To ensure the success of its operation, the FFS enlisted the support of Des-I-D, headed by Pierre Désarmaux, who is highly specialized in project management. The company supports projects with a high potential for innovation and provides management for complex or multi-disciplinary projects. The director's experience in the company Salomon-Amer and his knowledge of the environment prompted the FFS to contact Des-I-D.
Things moved quickly, as Pierre Désarmaux explains: "We started by drawing up the functional schedule of requirements, which clearly defined the FFS's expectations. The application required installation of force sensors on the grips and recording and processing of the information received. Having known HBM for a long time, I knew that the company would have a total solution to address the whole problem, from the sensor to processing of the measurements. We then invited them to join the project. HBM proposed well adapted technical solution and put us in touch with the company, Astrym, to which we entrusted the development of the recording application".

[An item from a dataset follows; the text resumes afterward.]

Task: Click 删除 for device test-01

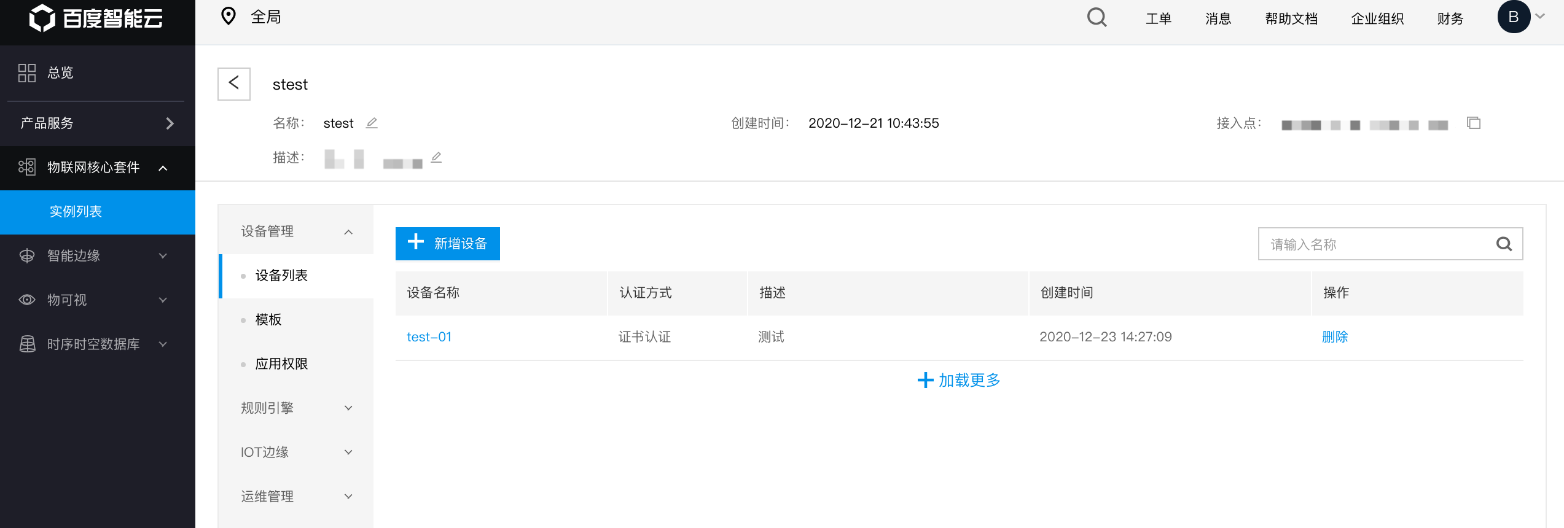Action: coord(1335,336)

HBM's solution involved low-temperature strain gage sensors, a SoMat data acquisition system, and nCode GlyphWorks data analysis software. In this system, the sensor required special developments, as Désarmaux of Des-I-D explains: "Together with the FFS and support from Claude Nanjod, a renowned expert in high-precision mechanics, we designed, developed and manufactured a custom cylindrical sensing element to be inserted between the support grips for the skiers and the frame supporting these grips. Each sensor features two adhesive strain gages to measure the forces exerted along two perpendicular directions. In order to ensure integrity of the device, special care had to be taken in the design of axial outputs with market-standard connectivity so that wires would not be in the starting gate zone where skiers are located.” The force on the grips at the starting time is high. The Application was designed for a total force of 200 daN, or 100 daN on each grip.
Recording the FFS application is relatively simple with just 4 data channels (two sensors on each grip) and no major metrological demands or dynamic constraints. "Although simple, there was a significant constraint. The data acquisition system would be used outdoors on a mountain and would need to be moved around a lot so it had to be compact, battery-powered. It also needed to be able to withstand hostile ambient conditions like cold, impacts, humidity and snow," says Désarmaux. The SoMat was selected to meet these needs because of its mobility and ability to function at temperatures of -20 °C. It was an especially good fit since it is available in a wide array of variants and scalable configuration whether large or small, not to mention the option for future expansions.